Jonah preached to Nineveh. They repented. God spared them. And Jonah was furious.

Then God asked him a question.

Jonah 4:4 (NKJV):

"Then the Lord said, 'Is it right for you to be angry?'"

Jonah didn't answer. He sat outside the city, hoping God would change His mind and destroy them anyway.

Later, God asked again:

Jonah 4:9 (NKJV):

"Then God said to Jonah, 'Is it right for you to be angry about the plant?' And he said, 'It is right for me to be angry, even to death!'"

Jonah said yes. He was so mad he wanted to die.

But God wasn't done.

Jonah 4:10-11 (NKJV):

"But the Lord said, 'You have had pity on the plant for which you have not labored, nor made it grow, which came up in a night and perished in a night. And should I not pity Nineveh, that great city, in which are more than one hundred and twenty thousand persons who cannot discern between their right hand and their left—and much livestock?'"

God's point: You're angry about a plant you didn't create, didn't water, didn't grow. But I should destroy 120,000 people—people who don't even know right from wrong—because you think they don't deserve mercy?

The book ends there. No resolution. No answer from Jonah.

Because the question isn't for Jonah.

It's for us.

What I Learned Writing a Christmas Album

I wrote a Christmas album recently. The process forced me to think about all the good moments. The family. The laughter. The food. The abundance that was there, instead of obsessing over what wasn't.

Then I read Jonah right after finishing it.

That's when it clicked.

I saw myself in him.

I'd been focusing on what I didn't get. On the presents my cousins opened while I sat there silent. On the unfairness of it all.

But I'd missed everything else. The family that showed up. The meals we shared. The fact that I was never alone.

I had abundance. I just couldn't see it because I was too busy keeping score.

Check Your Heart

God asked Jonah twice if it was right for him to be angry.

I think He's asking us the same thing.

Jonah's anger wasn't righteous. It was bitter. Self-righteous—thinking he was better than everyone else because he followed the rules. He thought he deserved more because he'd worked harder.

But here's the truth: we're all saved by grace. We've all fallen short.

My sin isn't better than someone else's just because I sinned differently. All of it separates us from God. But our human brains want to rank it. To say, "Mine wasn't as bad."

But bad is bad.

If grace is truly grace, then none of us deserve it. Not me. Not you. Not the prodigal. Not Nineveh.

That's the whole point.

The Mirror

The book of Jonah ends without an answer because it's not Jonah's story to finish.

It's ours.

God’s mercy isn’t an insult.
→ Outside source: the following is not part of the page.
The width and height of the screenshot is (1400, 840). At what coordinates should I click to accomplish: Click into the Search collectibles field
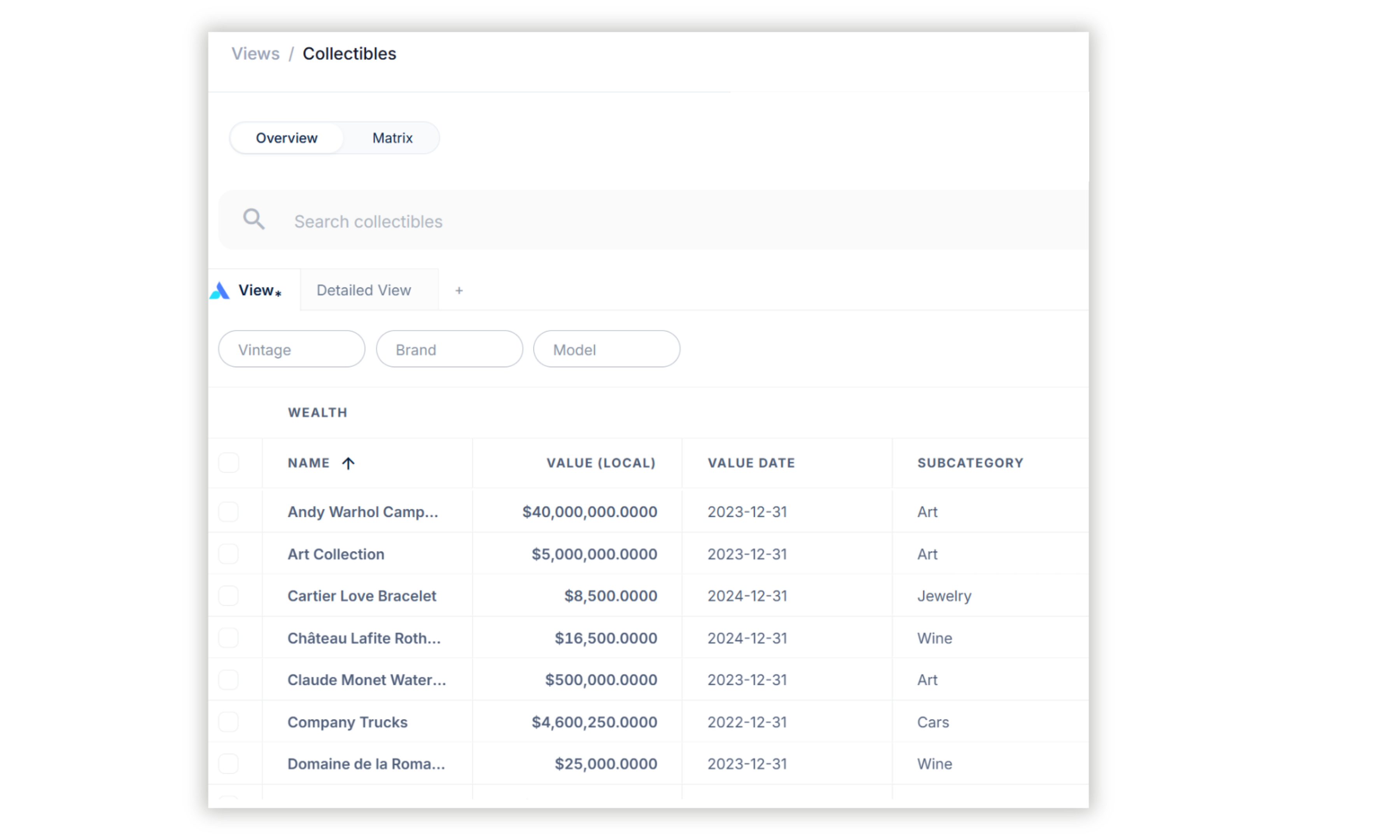click(x=623, y=221)
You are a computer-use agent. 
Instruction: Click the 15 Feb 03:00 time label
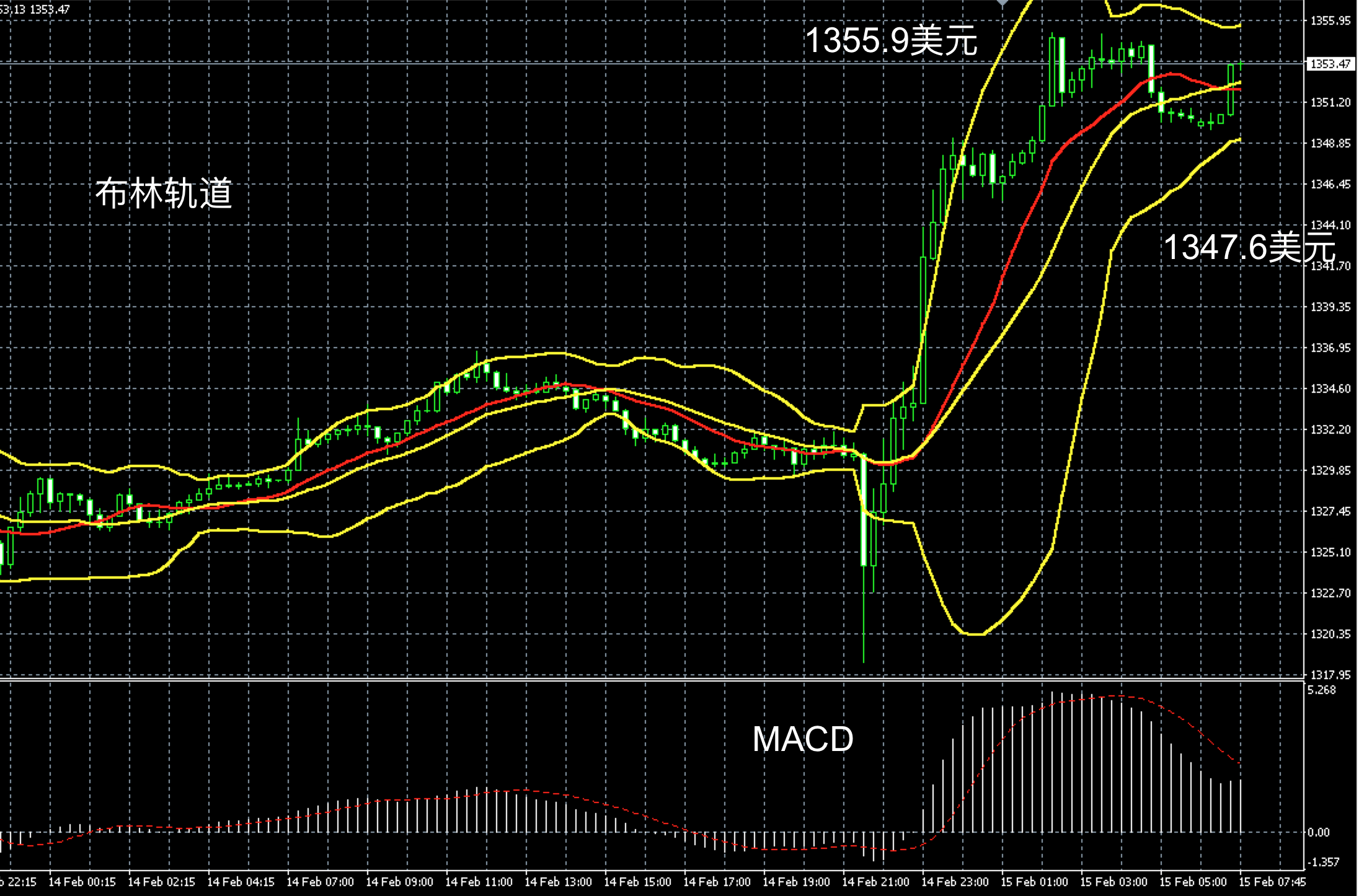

It’s an invitation to stop measuring, stop scorekeeping, and stop chasing what we think we deserve.

Jonah wanted his enemies to die. God wanted them to live.
I wanted Christmas to validate me. God wanted me to notice what was already there.

Jonah’s story ends open because the question is ours to answer:
“Is it right for you to be angry?”

I’m not angry at my mom. She did what she knew.
But I had to release the bitterness, the keeping score, the belief that my pain made me unique.

The question isn’t who deserves grace.
It’s whether you can celebrate it when they get it.
Whether you can live grateful even when someone’s story looks different.
Whether you can stop counting and rest in the mercy already covering you.

Everyone struggles—just differently.
So my answer is simple:
No, it’s not right for me to be angry.

What’s your answer to God’s question?